Asimismo, quiero agradecer de manera especial a los países hermanos del Consejo de Cooperación del Golfo, cuyo apoyo continuo y firme compromiso con la paz y la estabilidad regional son cruciales para nuestros esfuerzos. Los países hermanos y el liderazgo de Estados Unidos han demostrado una visión estratégica excepcional, sabiduría y paciencia, creando oportunidades para la paz”.
Tuve la certeza con ese breve texto que el primer ministro pakistaní, Shehbaz Sharif, destacaba que no recorría solo el tan inexistente como meandroso camino hacia la paz porque –como lo enseñó Gandhi– “la paz es el camino”. Las expresiones de apoyo no se hicieron esperar.
“Luego de grandes tensiones para el Medio Oriente y para el mundo, recibo con satisfacción y como señal de viva esperanza el anuncio de una tregua inmediata de dos semanas. Solo a través del regreso a la mesa de negociaciones es posible el fin de la guerra”, dijo León XIV, el jefe del Estado Vaticano, en sintonía con sus homólogos europeos.
ENSEÑANZA CHINA
Es el momento para que hablemos, propone el señor Shehbaz Sharif. “Una antigua enseñanza china advierte que el desafío no es sacar al tigre de la jaula (porque) el problema real es volver a meterlo en ella”, suele recordar con conocimiento profundo de las culturas de las potencias que lideran la tan maltratada aldea global, mi querido amigo, colega y maestro Marcelo Cantelmi. Sabe de qué habla.

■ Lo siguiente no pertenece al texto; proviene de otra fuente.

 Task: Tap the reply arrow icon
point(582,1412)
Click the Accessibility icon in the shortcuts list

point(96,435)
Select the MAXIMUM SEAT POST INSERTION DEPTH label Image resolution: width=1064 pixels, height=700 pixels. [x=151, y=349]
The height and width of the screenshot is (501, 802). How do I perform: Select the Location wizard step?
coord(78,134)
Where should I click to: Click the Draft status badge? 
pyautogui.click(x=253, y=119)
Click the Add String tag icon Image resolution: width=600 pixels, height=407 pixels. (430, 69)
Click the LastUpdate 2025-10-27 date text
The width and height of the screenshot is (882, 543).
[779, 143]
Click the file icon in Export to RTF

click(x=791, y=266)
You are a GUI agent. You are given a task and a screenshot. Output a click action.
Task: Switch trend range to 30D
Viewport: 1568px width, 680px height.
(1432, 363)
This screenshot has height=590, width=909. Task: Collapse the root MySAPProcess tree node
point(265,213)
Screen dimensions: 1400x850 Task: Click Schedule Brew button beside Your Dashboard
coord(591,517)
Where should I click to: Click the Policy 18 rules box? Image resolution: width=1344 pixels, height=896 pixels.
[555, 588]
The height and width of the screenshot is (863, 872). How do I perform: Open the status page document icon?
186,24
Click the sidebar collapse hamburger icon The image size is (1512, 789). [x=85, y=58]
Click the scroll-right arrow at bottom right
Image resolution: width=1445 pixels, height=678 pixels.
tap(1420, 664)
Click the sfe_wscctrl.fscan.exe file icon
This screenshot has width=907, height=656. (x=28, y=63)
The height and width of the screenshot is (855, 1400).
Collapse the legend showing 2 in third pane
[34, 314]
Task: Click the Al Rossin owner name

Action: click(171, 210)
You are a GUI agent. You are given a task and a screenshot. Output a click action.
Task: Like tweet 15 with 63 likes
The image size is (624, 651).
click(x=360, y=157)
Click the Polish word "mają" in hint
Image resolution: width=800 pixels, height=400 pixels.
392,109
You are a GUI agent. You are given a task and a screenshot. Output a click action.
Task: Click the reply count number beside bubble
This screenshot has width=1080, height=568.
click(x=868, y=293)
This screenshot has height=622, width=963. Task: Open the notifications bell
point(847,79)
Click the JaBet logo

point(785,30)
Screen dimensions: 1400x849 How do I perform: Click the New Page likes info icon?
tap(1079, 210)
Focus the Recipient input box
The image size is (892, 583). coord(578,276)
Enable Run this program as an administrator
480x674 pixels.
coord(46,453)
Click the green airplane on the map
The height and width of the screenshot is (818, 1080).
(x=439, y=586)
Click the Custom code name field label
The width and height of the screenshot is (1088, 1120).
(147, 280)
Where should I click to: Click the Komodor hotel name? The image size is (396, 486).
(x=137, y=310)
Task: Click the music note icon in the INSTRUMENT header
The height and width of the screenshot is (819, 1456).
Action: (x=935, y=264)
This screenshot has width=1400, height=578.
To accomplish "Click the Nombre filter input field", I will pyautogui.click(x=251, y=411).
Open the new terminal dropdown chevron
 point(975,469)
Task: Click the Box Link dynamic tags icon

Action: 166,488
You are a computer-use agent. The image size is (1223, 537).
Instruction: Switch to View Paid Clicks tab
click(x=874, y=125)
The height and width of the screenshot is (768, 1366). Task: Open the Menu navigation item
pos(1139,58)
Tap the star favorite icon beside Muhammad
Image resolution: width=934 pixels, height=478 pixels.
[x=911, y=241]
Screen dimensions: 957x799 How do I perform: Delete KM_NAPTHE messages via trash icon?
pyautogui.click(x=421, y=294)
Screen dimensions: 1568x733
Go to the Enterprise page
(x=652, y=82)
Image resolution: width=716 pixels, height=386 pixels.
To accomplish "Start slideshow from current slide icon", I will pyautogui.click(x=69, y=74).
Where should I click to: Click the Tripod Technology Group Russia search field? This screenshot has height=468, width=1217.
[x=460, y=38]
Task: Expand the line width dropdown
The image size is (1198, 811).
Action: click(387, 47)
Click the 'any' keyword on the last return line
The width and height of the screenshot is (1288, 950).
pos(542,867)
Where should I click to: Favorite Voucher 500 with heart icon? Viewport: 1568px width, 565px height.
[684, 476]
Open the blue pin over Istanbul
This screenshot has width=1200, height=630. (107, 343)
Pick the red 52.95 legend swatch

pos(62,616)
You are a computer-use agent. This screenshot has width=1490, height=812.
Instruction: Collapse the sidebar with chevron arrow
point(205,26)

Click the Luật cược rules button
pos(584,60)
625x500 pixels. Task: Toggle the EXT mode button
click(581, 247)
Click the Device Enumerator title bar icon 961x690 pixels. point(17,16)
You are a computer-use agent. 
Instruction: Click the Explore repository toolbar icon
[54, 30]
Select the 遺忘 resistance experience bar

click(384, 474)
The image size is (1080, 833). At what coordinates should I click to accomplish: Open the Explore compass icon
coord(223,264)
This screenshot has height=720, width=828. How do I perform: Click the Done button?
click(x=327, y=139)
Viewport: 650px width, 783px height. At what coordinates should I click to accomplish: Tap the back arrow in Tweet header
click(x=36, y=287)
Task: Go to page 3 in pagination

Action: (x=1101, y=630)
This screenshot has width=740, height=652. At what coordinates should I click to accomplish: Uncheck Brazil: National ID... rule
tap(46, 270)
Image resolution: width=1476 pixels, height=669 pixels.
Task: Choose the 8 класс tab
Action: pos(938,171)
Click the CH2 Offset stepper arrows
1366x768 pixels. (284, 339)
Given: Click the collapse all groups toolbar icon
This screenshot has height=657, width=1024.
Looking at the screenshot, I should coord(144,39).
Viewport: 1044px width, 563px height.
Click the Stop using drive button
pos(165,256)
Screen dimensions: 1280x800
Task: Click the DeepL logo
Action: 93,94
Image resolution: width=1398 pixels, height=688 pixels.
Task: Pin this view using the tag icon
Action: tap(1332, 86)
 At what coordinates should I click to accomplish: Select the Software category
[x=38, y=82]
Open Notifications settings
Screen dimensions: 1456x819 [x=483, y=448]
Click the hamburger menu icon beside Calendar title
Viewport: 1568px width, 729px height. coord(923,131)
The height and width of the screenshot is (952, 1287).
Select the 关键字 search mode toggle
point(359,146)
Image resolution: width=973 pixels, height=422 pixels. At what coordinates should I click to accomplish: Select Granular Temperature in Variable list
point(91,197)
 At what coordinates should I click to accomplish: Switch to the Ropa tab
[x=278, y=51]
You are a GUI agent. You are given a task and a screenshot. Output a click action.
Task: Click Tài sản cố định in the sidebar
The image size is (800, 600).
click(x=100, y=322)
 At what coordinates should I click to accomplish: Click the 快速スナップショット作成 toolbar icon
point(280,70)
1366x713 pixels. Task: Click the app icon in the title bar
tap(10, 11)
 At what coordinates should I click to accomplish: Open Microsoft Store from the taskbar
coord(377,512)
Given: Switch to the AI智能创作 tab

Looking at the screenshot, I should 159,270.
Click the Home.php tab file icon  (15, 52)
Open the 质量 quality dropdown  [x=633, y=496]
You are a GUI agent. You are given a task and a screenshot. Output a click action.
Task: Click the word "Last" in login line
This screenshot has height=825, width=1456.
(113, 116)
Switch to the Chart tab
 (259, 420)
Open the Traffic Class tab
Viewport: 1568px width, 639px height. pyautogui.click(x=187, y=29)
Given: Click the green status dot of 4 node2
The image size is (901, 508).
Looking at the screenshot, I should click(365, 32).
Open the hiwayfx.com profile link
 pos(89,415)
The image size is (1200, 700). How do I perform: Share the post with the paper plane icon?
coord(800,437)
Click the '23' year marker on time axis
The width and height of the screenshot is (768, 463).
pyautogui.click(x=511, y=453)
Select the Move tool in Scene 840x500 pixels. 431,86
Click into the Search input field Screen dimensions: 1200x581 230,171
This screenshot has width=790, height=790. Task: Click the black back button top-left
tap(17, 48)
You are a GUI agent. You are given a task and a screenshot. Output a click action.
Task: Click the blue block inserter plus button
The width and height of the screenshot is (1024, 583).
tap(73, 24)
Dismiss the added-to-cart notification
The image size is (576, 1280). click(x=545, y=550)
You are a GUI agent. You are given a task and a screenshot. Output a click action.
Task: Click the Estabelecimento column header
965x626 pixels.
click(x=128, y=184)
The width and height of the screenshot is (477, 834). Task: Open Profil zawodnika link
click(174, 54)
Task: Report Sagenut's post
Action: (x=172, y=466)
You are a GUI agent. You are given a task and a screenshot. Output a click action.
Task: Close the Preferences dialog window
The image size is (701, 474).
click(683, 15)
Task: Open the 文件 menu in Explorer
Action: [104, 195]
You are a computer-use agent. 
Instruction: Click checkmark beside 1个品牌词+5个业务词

Viajero curioso, inquieto y estudioso conoce de cerca las tragedias que producen las guerras y (vuelvo a los tigres) tiene claro que escasean las y los mal llamados domadores que –como tales– se asuman como educadores y de ninguna manera como dominatrices o dominadores.
Allí es donde se puede descubrir una diferencia sustancial entre quienes se autoperciban como todopoderosos respecto de aquellas y aquellos que solo procuren transitar la unidualidad propia del homo sapiens y homo demens que subyace en él, como lo explica el más que centenario Edgar Morin (104), sabio de toda sabiduría, quien además entiende la vida como una navegación constante a través de un “océano de incertidumbres” tachonado de “islas o archipiélagos de certeza”, donde la humanidad se recupera para continuar con la navegación y poder afrontar las tempestades de la incertidumbre para aprender a navegar y lidiar con ellas.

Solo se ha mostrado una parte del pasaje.